Disclosure: I worked for the Lamont campaign doing web design and production and some writing for the official blog (from 9/5/06 to 11/07/06).

Friday, August 18, 2006


NYT on GOP Joe

Tomorrow's Times takes an in-depth look at the Republican party's apparently final decision to abandon Alan Schlesinger (Foxwoods-CT) for Joe Lieberman (R-CT).

According to the article, some in the national Republican leadership looked into recruiting a replacement in the days immediately following Ned Lamont's victory, with the three contested House races figuring prominently in their deliberations:

Initially, in the days after Mr. Lamont’s victory, Republican officials had feelers out for a stronger Republican candidate than Mr. Schlesinger, according to strategists with close ties to the party and the White House.

One strategist said the fear was that a hard-fought race between Mr. Lamont and Mr. Lieberman would spur Democratic turnout, which in turn, he said, could harm vulnerable Republicans in the state, like Representatives Christopher Shays and Rob Simmons.
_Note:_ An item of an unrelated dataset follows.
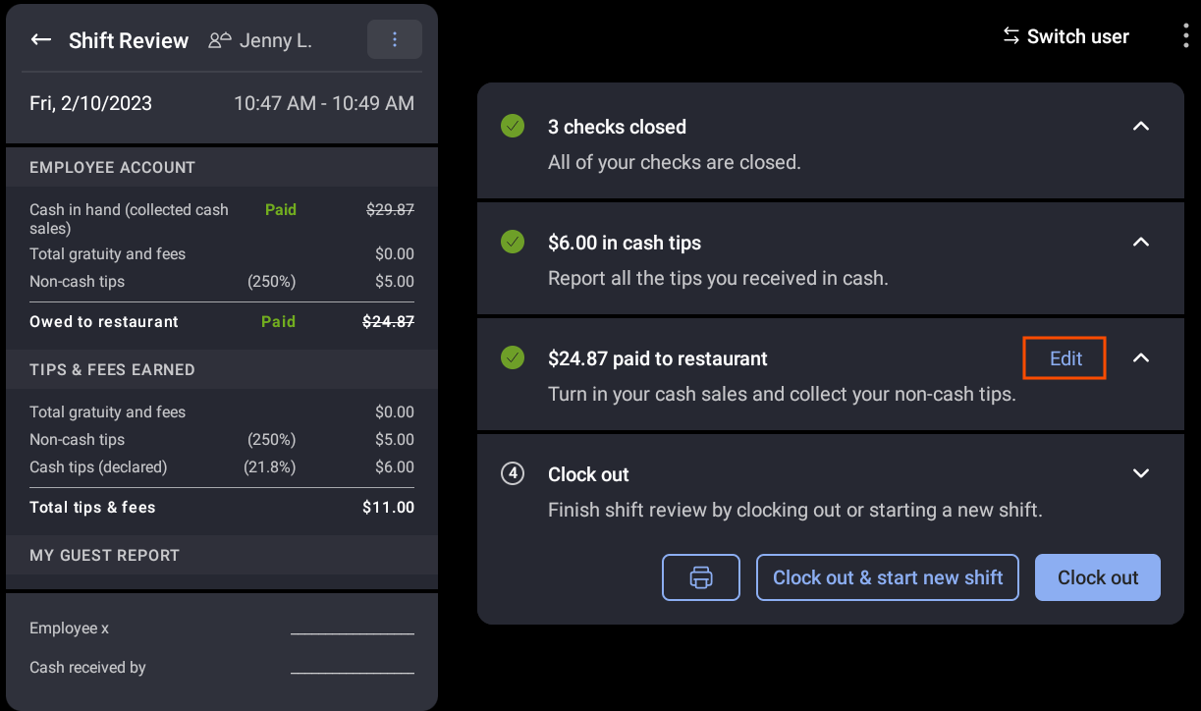Open the three-dot menu at top right
The width and height of the screenshot is (1201, 711).
(1185, 33)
While Republicans were always pessimistic about finding a replacement who could win the Senate race outright — Connecticut is a largely Democratic state — the hope had been to find someone who could excite Republican voters enough to offset a feared surge of Democratic votes in November.

But in the days since the primary, concerns about a Democratic surge have subsided; Mr. Lieberman appears to be creating enthusiasm, even only among Republicans, helped in part by the lack of institutional fervor for his Republican rival.

(An obvious typo by Kornblut... my edits in bold.)

So it's pretty much spelled out here. Once Rove et. al. were convinced that the Lieberman Party would turn out Republicans for the House races and not Democrats, they called off any institutional support for Schlesinger and any search for a possible replacement. (Could that primary-day phone call from Rove have had anything to do with this?)

And every single move Joe has made since has seen this coordinated Republican-Lieberman strategy borne out - from bashing Democrats on national security, to accepting the support of Swift-Boat-type groups, to refraining from any attack on Republicans whatsoever, to hiring a partisan Republican pollster who works for Rep. Simmons (R), one of the precious few targets of Democrats in their attempt to take back the House.

Strategically, helping Republicans hold on to the House is now the raison d'être of Lieberman's candidacy.

But ideologically, his candidacy is all about dulling the effect of Iraq on the GOP, as Lieberman campaign contributor Bill Kristol so clearly reveals in the article:

“For me, it’s an uncomplicated decision,” said William Kristol, the editor of The Weekly Standard and a neoconservative who is helping Mr. Lieberman through an independent group called Vets for Freedom, which is helping to raise funds and providing strategic advice for the senator.

“Partisan Republicans may be ambivalent; they see a partisan advantage to Lamont,” he said. But, he said, “Foreign policy hawks and Bush doctrine believers and prowar types, we want Lieberman to win.”

Bush doctrine believers want Lieberman to win. Can't get much more straightforward than that.

After all, so does Bush himself.
Another way to look at the spin is to ask why not support Schlesinger nominally? It would give the appearance of Republican party unity. Not supporting him is something of a sign of weakness.

Maybe Lieberman's internals don't look that good. Probably Simmons', Shays' and Johnson's numbers look even worse. Add a Schlesinger presence and the numbers look even more shaky. In other words clear the field to let Lieberman make a hail mary in the hopes he has coattails.

If the internals showed comfortable leads, they wouldn't be this worried.

They smell losses.

The kicker is probably that if Rove figures he can hold the three house seats, he probably doesn't care if Lieberman loses. Lieberman is just a tool. Lieberman is the kitchen sink. He's just there to make a splash. If he ends up on the bottom who cares...
This gets back to the whole "firing his staff" ruse Lieberman used after the primary loss. Doubtless there would have been changes but just as likely many disaffected Democrats could no longer countenance working for the de facto Republican candidate. And make no mistake about it, all Joe's polling, all his prior work in getting Democrats out to vote is now with GOP pollsters and strategists. And all that information will now be used to against Democrats in November. One wonders if the DiNardo's, the Schumer's are doing anything behind the scenes to stop this or whether they're completely impotent.
Something tells me we're not done with the "staff firing" story.
Lieberman thinks he can afford to burn bridges so he's torched everything behind him.
However, he's on a pier, not a bridge.